*WHAT THE EXERCISE ASKS:* Would you please print exactly the lines that run from the one with "Instruction: Select the BMW brand logo" to the last line of the data, both included, without any pictures?

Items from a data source
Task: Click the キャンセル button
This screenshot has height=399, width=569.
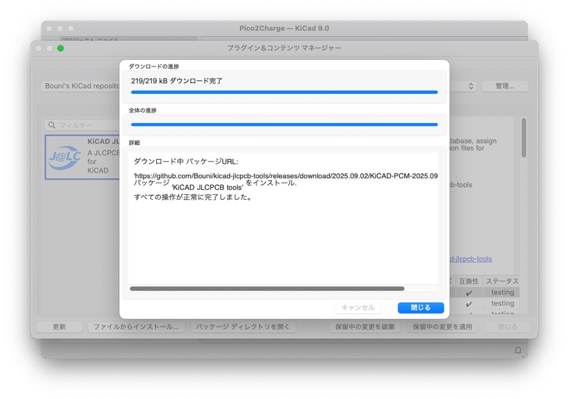Action: (x=358, y=307)
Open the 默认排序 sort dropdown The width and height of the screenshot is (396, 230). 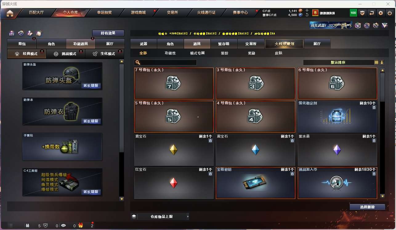(338, 62)
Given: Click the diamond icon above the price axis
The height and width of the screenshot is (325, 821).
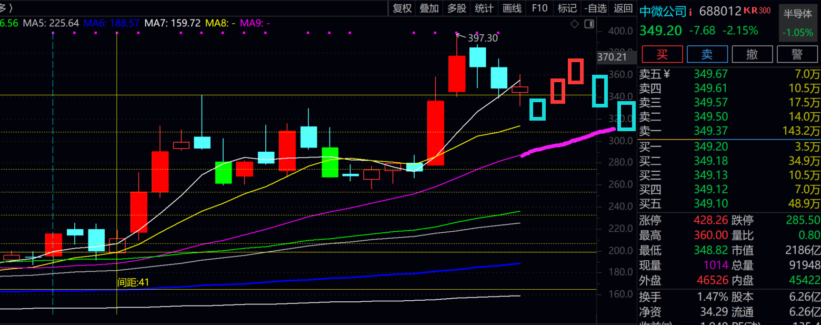Looking at the screenshot, I should click(575, 24).
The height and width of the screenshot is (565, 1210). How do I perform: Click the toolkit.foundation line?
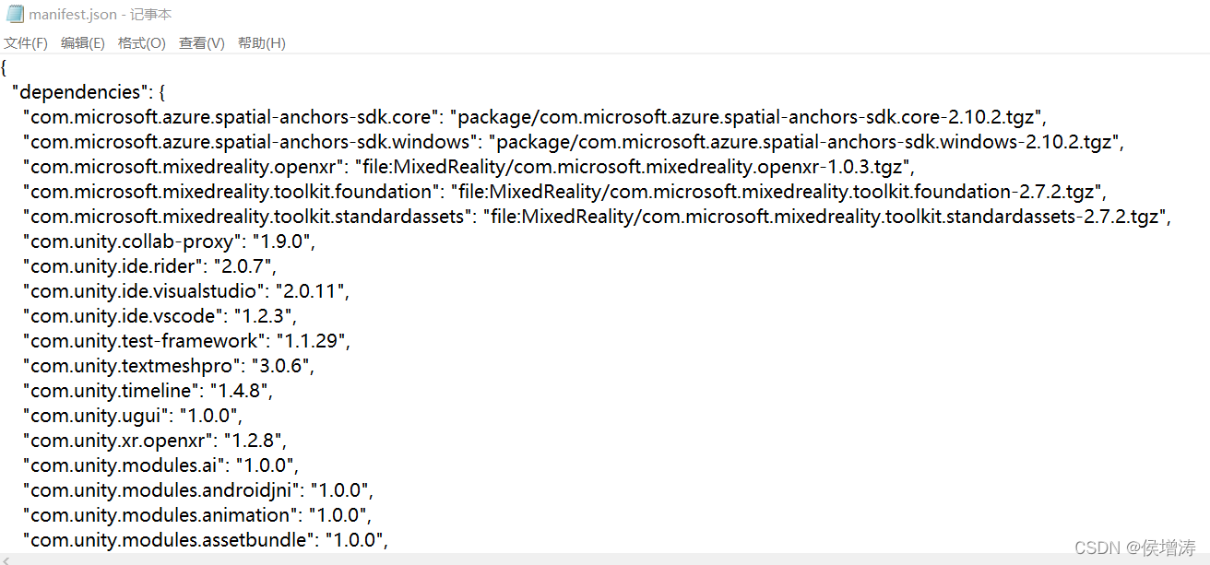[x=563, y=192]
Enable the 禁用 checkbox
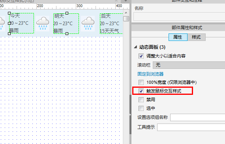This screenshot has height=144, width=225. 141,100
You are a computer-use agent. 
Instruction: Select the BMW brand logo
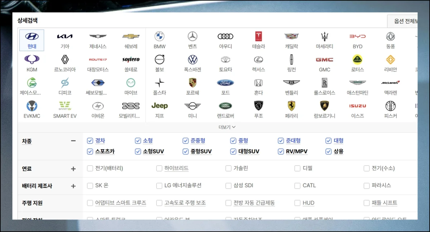[x=159, y=37]
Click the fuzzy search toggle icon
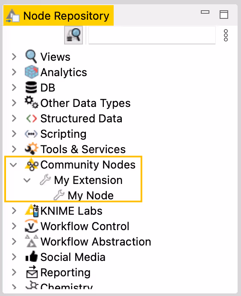 [73, 35]
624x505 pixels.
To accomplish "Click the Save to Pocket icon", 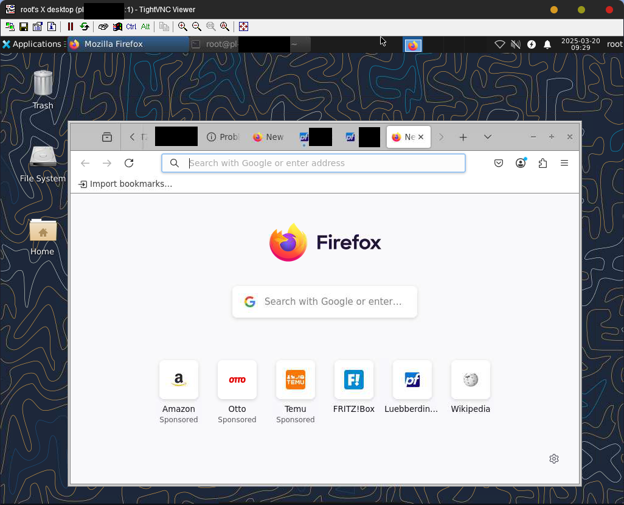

*EXPECTED OUTPUT:*
Instruction: Select the BMW brand logo
[x=159, y=37]
Click the fuzzy search toggle icon
 [73, 35]
624x505 pixels.
To accomplish "Click the Save to Pocket icon", 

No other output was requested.